_DATA FOR THIS EXERCISE:_
● ● ●
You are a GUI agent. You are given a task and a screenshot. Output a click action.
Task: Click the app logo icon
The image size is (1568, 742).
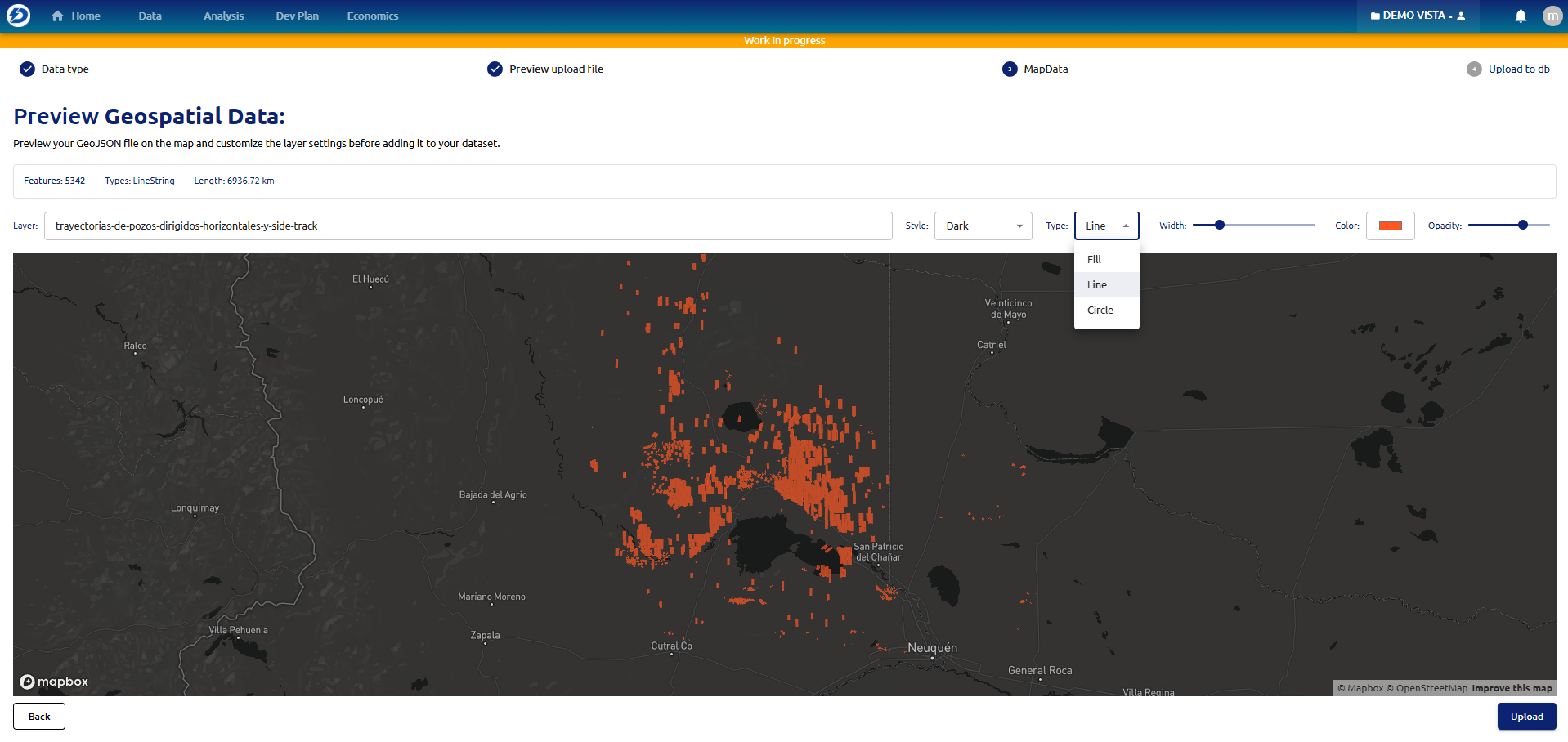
● ● ●
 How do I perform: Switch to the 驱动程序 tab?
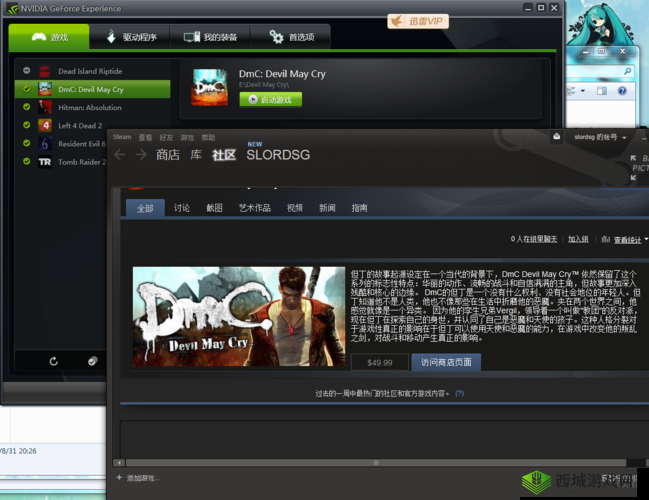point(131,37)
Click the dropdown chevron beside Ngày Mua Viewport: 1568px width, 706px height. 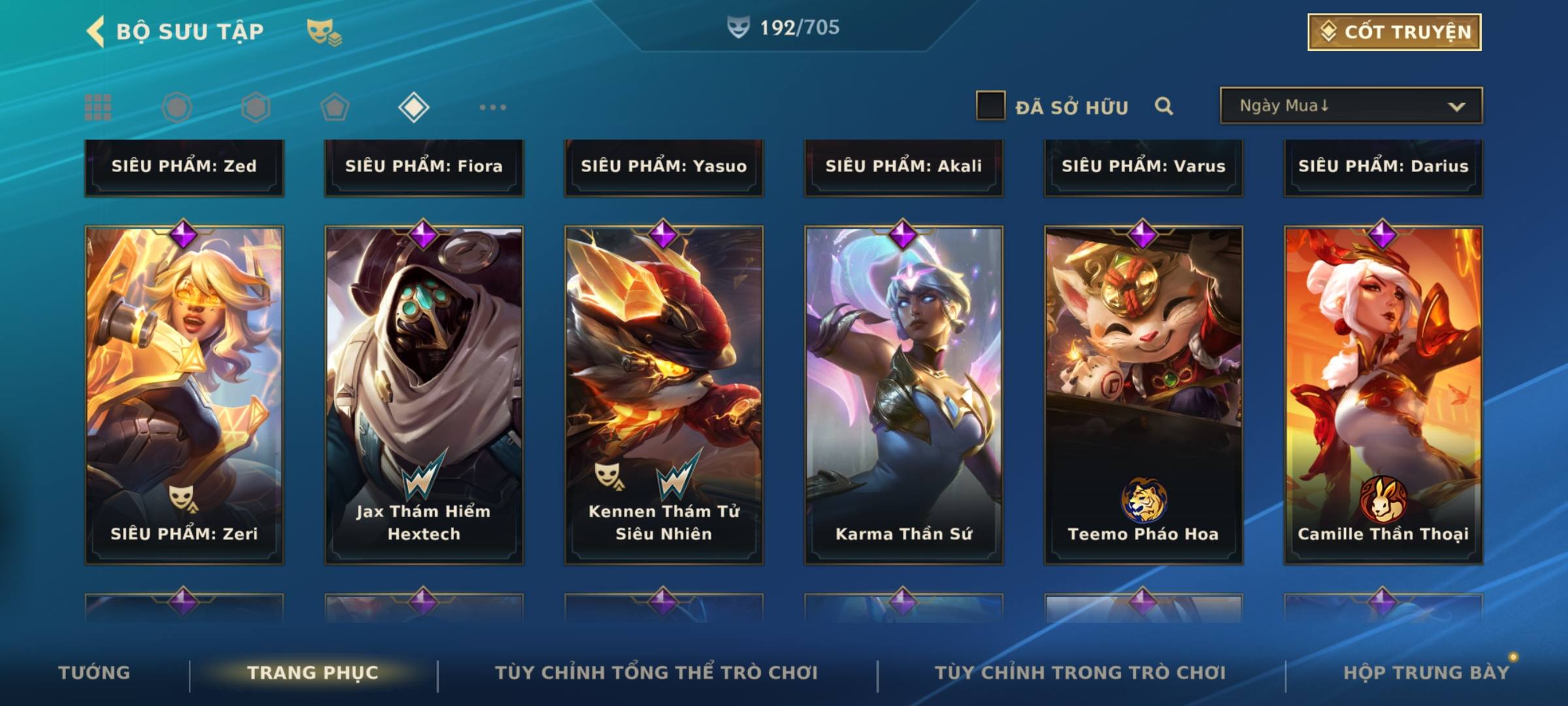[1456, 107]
● ● ●
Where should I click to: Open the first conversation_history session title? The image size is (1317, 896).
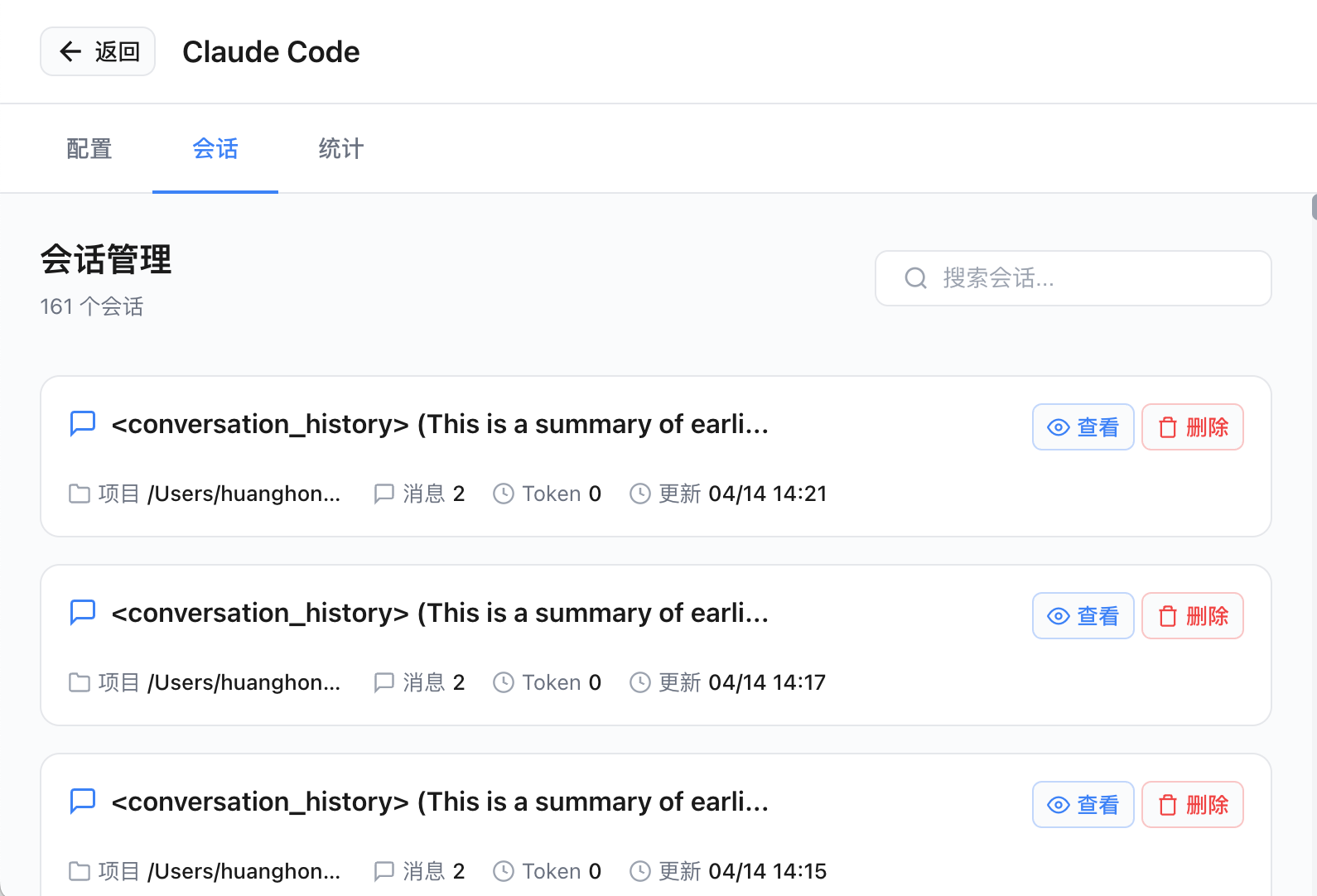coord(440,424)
● ● ●
_DIRECTIONS:_ Above are the entries. Quote exactly the lines from the one bearing "You are a GUI" through the one bearing "The image size is (1568, 742).".

_WRITTEN RESPONSE:_
You are a GUI agent. You are given a task and a screenshot. Output a click action.
Task: Click the app logo icon
The image size is (1568, 742).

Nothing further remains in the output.